▸ **STATED EXERCISE**:
Find every line in the data below that contains the string "Manhattan", and copy each of those lines in full.

▸ **STORED RECORDS**:
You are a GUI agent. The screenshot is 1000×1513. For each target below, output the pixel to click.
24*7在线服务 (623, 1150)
--
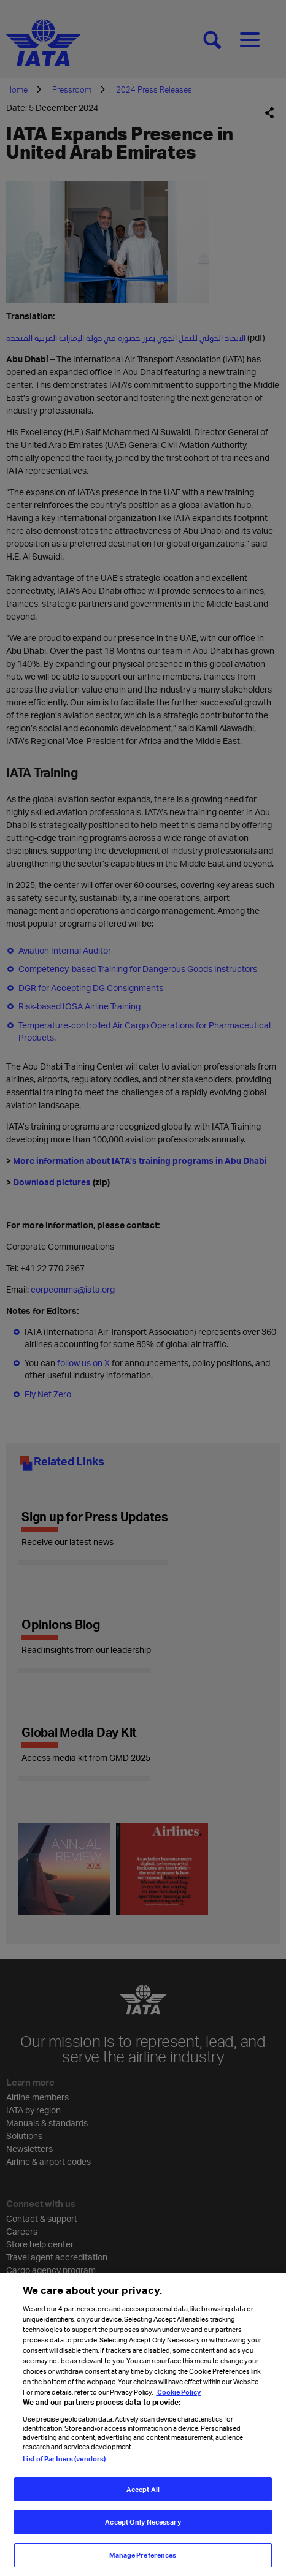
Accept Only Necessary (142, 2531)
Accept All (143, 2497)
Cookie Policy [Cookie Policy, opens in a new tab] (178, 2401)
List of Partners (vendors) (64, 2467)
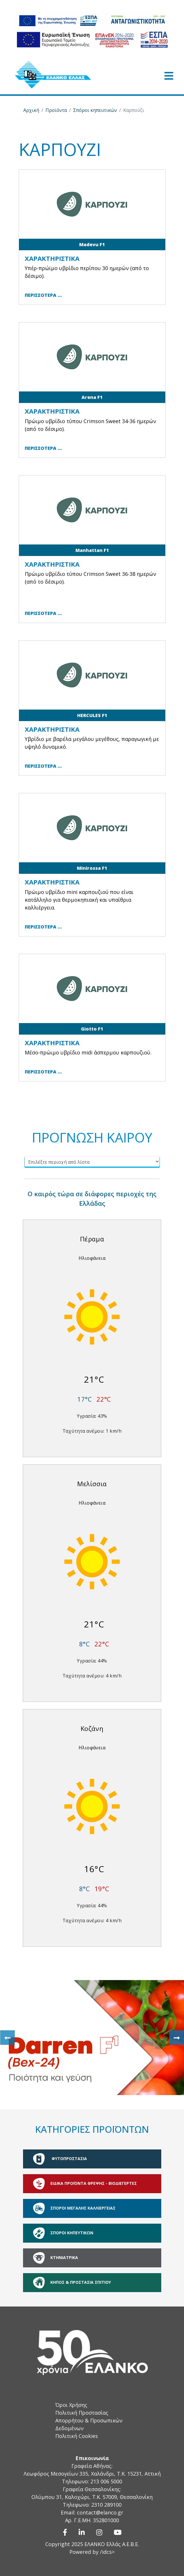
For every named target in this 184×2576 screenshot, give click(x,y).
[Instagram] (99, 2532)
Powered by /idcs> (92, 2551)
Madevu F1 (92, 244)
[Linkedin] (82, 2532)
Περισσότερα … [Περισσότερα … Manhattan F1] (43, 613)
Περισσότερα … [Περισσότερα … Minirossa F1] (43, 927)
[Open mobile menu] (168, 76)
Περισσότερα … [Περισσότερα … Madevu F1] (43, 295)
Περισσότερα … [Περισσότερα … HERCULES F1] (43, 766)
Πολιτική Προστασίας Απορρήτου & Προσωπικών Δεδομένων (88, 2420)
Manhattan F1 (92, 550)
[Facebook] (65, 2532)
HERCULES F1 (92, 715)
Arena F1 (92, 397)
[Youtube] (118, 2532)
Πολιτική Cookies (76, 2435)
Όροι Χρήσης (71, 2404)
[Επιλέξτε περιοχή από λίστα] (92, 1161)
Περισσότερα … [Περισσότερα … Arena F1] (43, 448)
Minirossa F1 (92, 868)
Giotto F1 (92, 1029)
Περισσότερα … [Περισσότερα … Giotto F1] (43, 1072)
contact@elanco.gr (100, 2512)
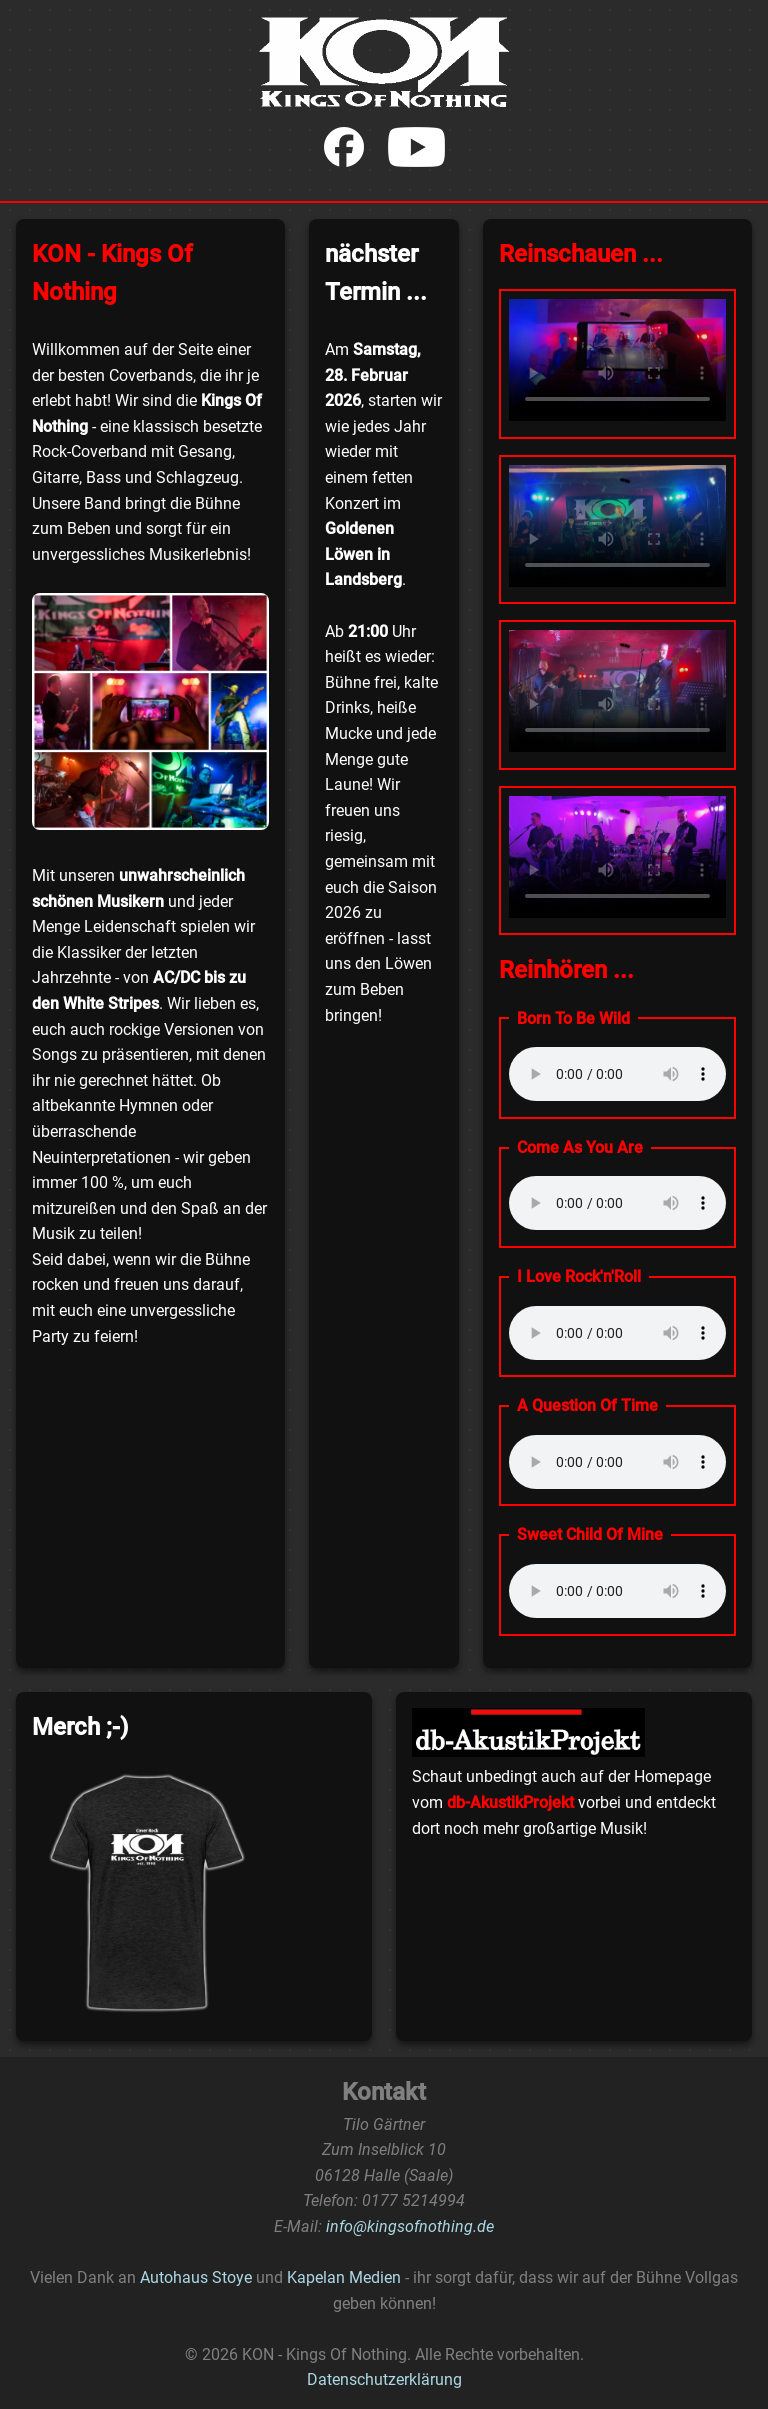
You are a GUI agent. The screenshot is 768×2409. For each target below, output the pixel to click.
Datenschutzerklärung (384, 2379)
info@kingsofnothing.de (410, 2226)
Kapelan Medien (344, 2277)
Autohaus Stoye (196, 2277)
* * *
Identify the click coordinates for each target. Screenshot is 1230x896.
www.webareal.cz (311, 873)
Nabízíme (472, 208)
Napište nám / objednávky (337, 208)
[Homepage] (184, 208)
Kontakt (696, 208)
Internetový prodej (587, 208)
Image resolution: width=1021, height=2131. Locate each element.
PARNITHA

▸ **REPLY**:
Περισσότερα … [Περισσότερα … Manhattan F1] (43, 613)
Manhattan F1 (92, 550)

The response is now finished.